• PROBLEM STATEMENT:
For this exercise, please reproduce the records below word for word, from the first line through the line with "Screen dimensions: 1476x812".

+++

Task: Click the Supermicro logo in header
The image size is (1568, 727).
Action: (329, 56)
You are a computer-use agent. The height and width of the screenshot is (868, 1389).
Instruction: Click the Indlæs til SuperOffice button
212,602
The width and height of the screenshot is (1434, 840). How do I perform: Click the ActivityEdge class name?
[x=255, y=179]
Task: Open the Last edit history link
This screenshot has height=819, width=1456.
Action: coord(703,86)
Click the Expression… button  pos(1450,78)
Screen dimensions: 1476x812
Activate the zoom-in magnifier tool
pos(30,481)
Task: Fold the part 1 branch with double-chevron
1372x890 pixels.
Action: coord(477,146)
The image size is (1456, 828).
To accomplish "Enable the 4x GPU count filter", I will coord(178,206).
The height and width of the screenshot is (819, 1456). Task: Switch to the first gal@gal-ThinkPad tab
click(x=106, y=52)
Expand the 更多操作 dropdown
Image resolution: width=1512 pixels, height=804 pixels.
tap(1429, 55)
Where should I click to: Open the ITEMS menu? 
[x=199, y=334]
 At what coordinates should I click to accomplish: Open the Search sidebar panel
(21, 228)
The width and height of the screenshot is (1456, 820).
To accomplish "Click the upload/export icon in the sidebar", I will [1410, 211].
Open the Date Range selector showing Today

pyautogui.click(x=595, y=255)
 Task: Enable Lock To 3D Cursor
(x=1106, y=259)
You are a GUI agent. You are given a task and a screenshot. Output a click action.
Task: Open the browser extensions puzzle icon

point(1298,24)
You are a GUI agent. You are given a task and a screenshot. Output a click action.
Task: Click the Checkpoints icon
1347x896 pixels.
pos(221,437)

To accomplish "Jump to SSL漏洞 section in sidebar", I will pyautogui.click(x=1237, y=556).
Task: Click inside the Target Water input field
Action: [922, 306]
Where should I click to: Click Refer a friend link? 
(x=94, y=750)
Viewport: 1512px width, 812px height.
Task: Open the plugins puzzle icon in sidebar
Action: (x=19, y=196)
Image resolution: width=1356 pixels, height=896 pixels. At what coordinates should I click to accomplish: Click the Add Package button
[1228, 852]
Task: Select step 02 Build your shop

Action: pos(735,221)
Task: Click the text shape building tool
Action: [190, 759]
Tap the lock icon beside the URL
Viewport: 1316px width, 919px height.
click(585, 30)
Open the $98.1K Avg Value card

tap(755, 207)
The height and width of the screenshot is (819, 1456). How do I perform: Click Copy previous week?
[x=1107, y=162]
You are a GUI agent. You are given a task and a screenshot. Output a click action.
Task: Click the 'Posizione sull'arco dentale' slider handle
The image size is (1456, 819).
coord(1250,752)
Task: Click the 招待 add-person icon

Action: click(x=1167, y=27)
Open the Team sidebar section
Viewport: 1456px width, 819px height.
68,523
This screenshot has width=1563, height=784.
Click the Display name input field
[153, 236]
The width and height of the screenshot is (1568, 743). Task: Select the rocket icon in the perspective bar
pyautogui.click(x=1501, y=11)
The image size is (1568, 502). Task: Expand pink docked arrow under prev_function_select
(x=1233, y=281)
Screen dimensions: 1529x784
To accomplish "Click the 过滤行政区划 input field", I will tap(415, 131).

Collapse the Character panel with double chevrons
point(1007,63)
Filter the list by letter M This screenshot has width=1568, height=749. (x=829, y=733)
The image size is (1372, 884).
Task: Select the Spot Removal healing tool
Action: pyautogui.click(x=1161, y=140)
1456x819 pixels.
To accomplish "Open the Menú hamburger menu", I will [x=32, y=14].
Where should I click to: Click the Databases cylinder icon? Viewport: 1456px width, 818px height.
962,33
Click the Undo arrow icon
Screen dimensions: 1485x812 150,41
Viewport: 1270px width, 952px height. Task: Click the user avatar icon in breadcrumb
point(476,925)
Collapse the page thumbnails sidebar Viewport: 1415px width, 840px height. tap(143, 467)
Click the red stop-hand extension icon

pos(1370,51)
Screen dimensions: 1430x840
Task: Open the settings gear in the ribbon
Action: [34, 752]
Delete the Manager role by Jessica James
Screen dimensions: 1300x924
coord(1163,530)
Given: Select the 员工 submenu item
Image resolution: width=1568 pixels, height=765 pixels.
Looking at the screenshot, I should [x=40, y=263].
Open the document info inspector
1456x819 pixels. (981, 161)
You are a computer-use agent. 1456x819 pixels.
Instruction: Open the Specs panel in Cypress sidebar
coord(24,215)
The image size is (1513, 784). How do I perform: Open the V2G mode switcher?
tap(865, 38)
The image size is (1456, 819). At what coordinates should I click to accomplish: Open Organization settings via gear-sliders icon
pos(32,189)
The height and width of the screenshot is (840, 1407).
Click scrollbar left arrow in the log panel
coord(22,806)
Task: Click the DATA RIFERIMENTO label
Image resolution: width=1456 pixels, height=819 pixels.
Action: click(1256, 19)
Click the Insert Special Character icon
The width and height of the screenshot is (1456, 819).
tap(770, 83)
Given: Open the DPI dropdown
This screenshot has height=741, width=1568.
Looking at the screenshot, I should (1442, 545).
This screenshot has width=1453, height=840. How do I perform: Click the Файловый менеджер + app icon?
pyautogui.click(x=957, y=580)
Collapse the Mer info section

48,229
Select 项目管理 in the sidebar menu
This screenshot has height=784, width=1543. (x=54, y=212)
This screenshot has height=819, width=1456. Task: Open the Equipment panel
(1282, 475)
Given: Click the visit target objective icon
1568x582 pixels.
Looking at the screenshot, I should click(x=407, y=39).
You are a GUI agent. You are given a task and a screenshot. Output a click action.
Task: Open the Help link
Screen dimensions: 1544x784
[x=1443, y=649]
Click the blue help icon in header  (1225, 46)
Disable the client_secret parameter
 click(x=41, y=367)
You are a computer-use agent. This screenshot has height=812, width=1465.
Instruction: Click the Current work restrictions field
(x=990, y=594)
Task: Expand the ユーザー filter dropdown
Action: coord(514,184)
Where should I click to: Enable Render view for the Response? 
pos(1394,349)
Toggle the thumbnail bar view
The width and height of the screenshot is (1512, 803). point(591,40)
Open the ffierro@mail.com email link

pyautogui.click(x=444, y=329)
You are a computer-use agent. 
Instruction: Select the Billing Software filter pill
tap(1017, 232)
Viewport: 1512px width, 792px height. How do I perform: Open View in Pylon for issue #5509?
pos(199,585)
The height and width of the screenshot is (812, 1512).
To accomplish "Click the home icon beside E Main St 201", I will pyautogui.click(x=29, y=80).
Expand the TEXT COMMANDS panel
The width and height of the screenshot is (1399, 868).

+++

• REPLY:
Task: Click the Supermicro logo in header
The image size is (1568, 727).
Action: (329, 56)
You are a computer-use agent. The height and width of the screenshot is (868, 1389).
Instruction: Click the Indlæs til SuperOffice button
212,602
The width and height of the screenshot is (1434, 840). How do I perform: Click the ActivityEdge class name?
[x=255, y=179]
Task: Open the Last edit history link
This screenshot has height=819, width=1456.
Action: coord(703,86)
Click the Expression… button  pos(1450,78)
Screen dimensions: 1476x812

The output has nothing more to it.